Reported Medication Errors Associated With Methotrexate

Thomas J. Moore; Christopher S. Walsh; Michael R. Cohen

Disclosures

Am J Health Syst Pharm. 2004;61(13) 

In This Article

Abstract and Introduction

Purpose: Medication errors reported to FDA as adverse events in which methotrexate was identified as a possible contributor were studied.
Methods: All adverse-event reports submitted to FDA between November 1997 and December 2001 indicating potential medication errors involving methotrexate were analyzed to determine the indication for use, the type of error, and the point in the medication-use process where the error occurred.
Results: A total of 106 cases of reported medication errors associated with methotrexate were identified, including errors resulting in 25 deaths (24%) and 48 other serious outcomes (45%). The most common types of errors involved confusion about the once-weekly dosage schedule (30%) and other dosage errors (22%). The most frequently involved indication for use was rheumatoid arthritis (42%). Of the errors, 39 (37%) were attributable to the prescriber, 21 (20%) to the patient, 20 (19%) to dispensing, and 18 (17%) to administration by a health care professional.
Conclusion: A review of medication errors involving methotrexate revealed that errors occurred during all phases of use, often resulted from confusion about dosage, and often caused death or other serious adverse effects.
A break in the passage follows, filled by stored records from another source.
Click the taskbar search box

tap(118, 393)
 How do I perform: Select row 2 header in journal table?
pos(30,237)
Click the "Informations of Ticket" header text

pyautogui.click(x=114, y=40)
Methotrexate is a folic acid antagonist used in the treatment of many medical conditions, including rheumatoid arthritis,[1] psoriasis,[2] and ectopic pregnancy.[3] It has also been proven effective against several forms of cancer, including acute lymphoblastic leukemia,[1] osteosarcoma,[4] and non-Hodgkin's lymphoma.[5] Doses of methotrexate (as the sodium salt) for rheumatoid arthritis can be as low as 2.5 mg, while 15 g/m2 can be used (along with leucovorin rescue therapy) for osteosarcoma—a 10,000-fold difference. Scheduling of doses also varies widely, from cyclical protocols for cancer chemotherapy to weekly for rheumatoid arthritis and sarcoidosis.[6,7] Adding to this complexity, methotrexate can be administered orally, intravenously, intramuscularly, or intrathecally.
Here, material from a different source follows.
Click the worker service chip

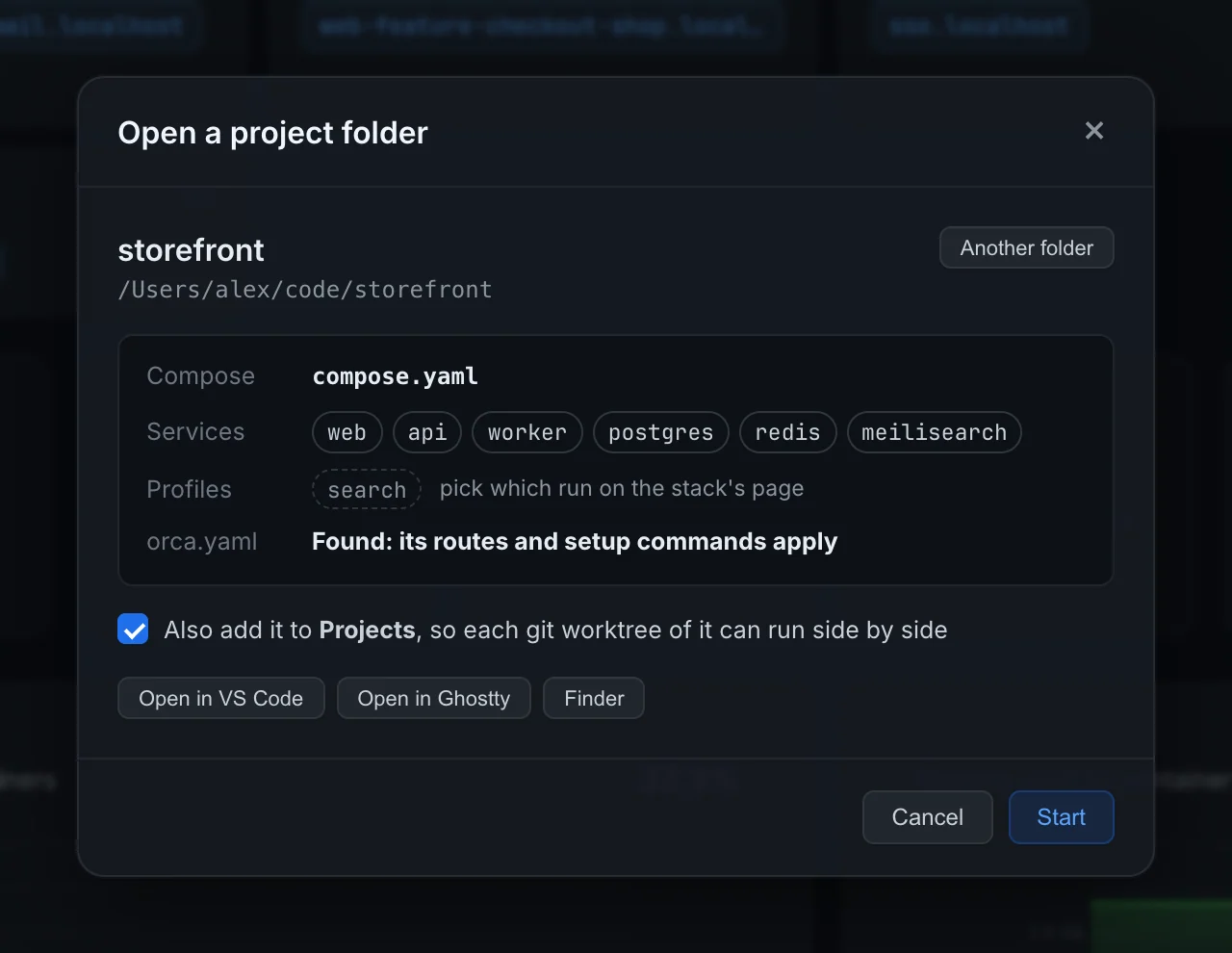[x=527, y=432]
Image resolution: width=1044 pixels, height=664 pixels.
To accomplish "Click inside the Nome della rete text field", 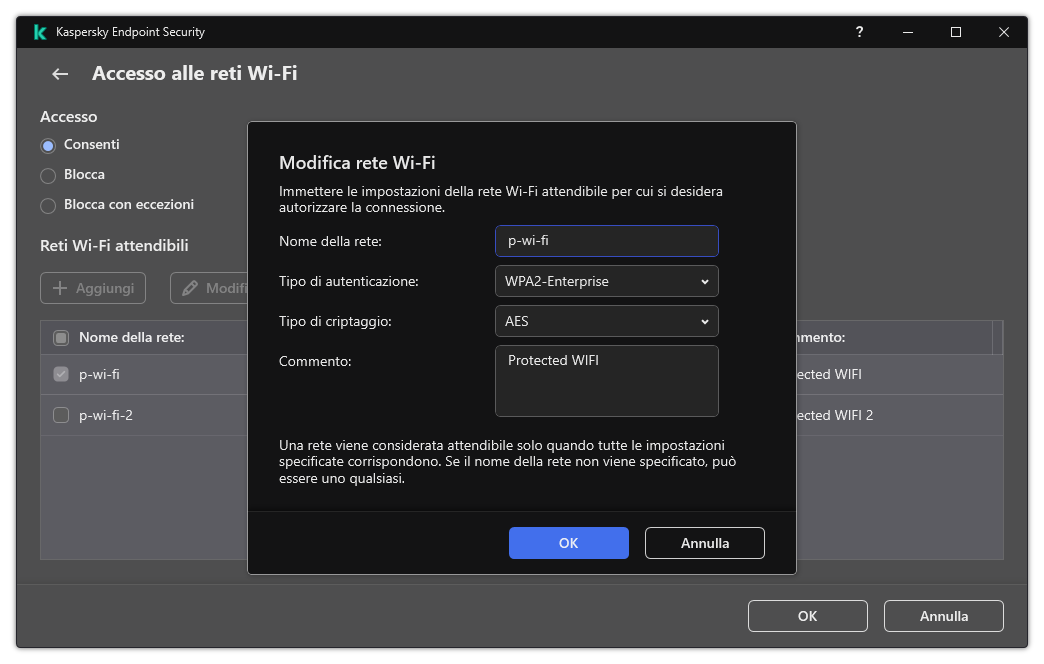I will click(606, 241).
Since folic acid plays a major role in cell division, its inhibition is associated with major toxicity to blood cells, the oral mucosa, hepatocytes, and lung and fetal tissue. Severe blood-cell toxicity is usually manifested as anemia, leucopenia, or thrombocytopenia and has been reported in up to 36% of lymphoma patients receiving methotrexate.[7] Oral ulceration, which can occur at the lower end of the methotrexate dosage spectrum, was seen in 11 of 29 patients treated for rheumatoid arthritis.[8] Methotrexate-related hepatotoxicity, which has occurred in 10% of sarcoidosis patients,[7] is not well correlated with liver-function test findings; biopsy is the only accurate method of assessing liver status. Pneumonitis, which is related to the cumulative dose, was reported in a literature review to occur in 5% of patients undergoing long-term therapy.[9] Methotrexate is such a potent teratogen that the manufacturer recommends that both male and female partners avoid exposure during pregnancy.[10]
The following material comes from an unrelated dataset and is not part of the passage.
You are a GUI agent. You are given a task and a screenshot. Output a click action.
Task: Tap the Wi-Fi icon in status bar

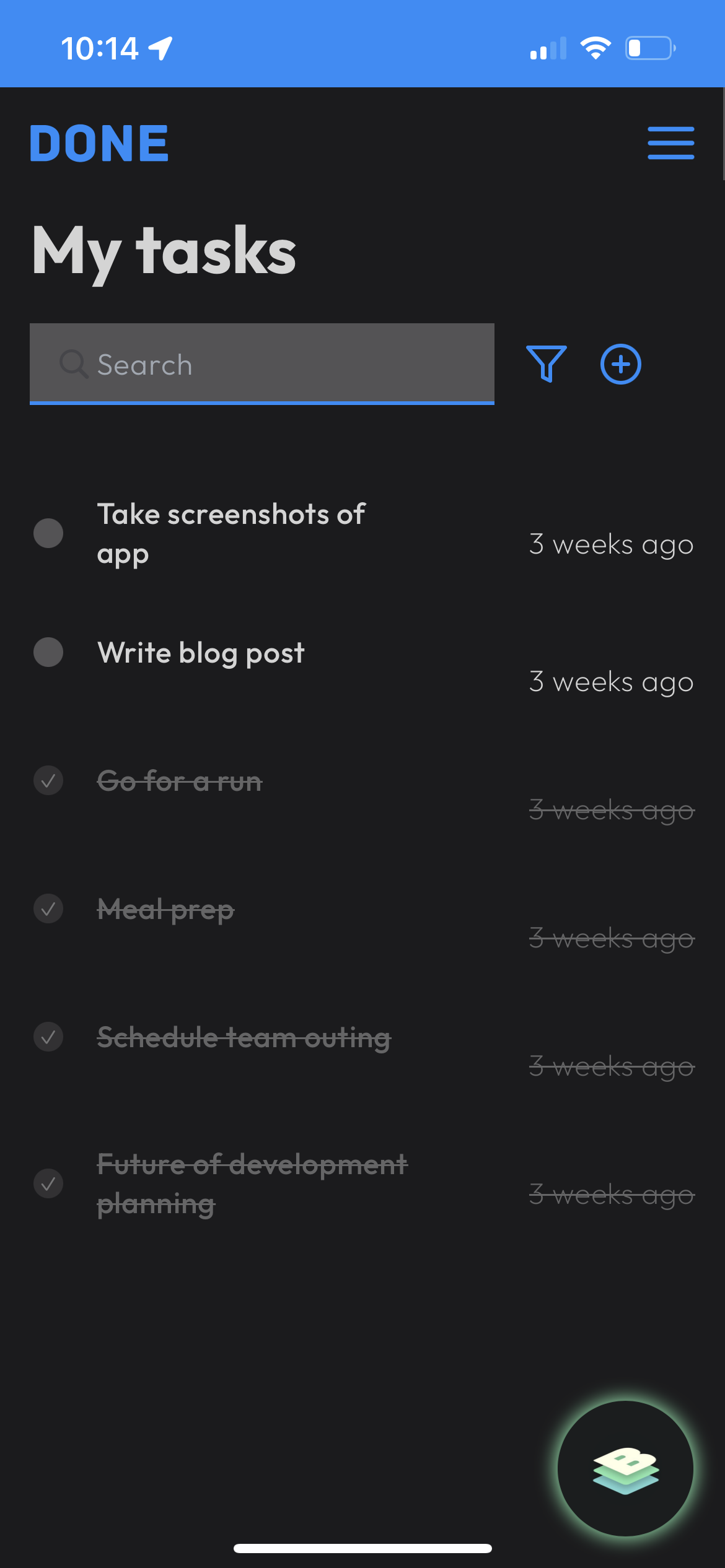[595, 47]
Frequent serious medication errors involving methotrexate have been reported, and some patients have died.[11,12,13] The errors have involved some aspect of the dosage regimen. Three recent fatal cases illustrate the hazards of failing to observe the weekly dosage schedule for rheumatoid arthritis. In one of these cases, a patient misunderstood the directions for use and took methotrexate 2.5 mg every 12 hours for six consecutive days instead of 2.5 mg every 12 hours for three doses each week.[14] In the second case, a patient misread the directions on a prescription bottle and took 10 mg every morning instead of every Monday.[14] In the third case, a physician prescribed methotrexate 15 mg daily instead of weekly, and the patient received nine doses.[15]

Errors like these have been reported to organizations like the Institute for Safe Medication Practices (ISMP) and the United States Pharmacopeia, which in turn automatically notify FDA.[16] To evaluate the overall risk posed by methotrexate, errors need to be viewed in aggregate, along with their associated causes, to determine the most effective prevention strategies.

We studied medication errors reported to FDA as adverse events in which methotrexate was identified as a possible contributor.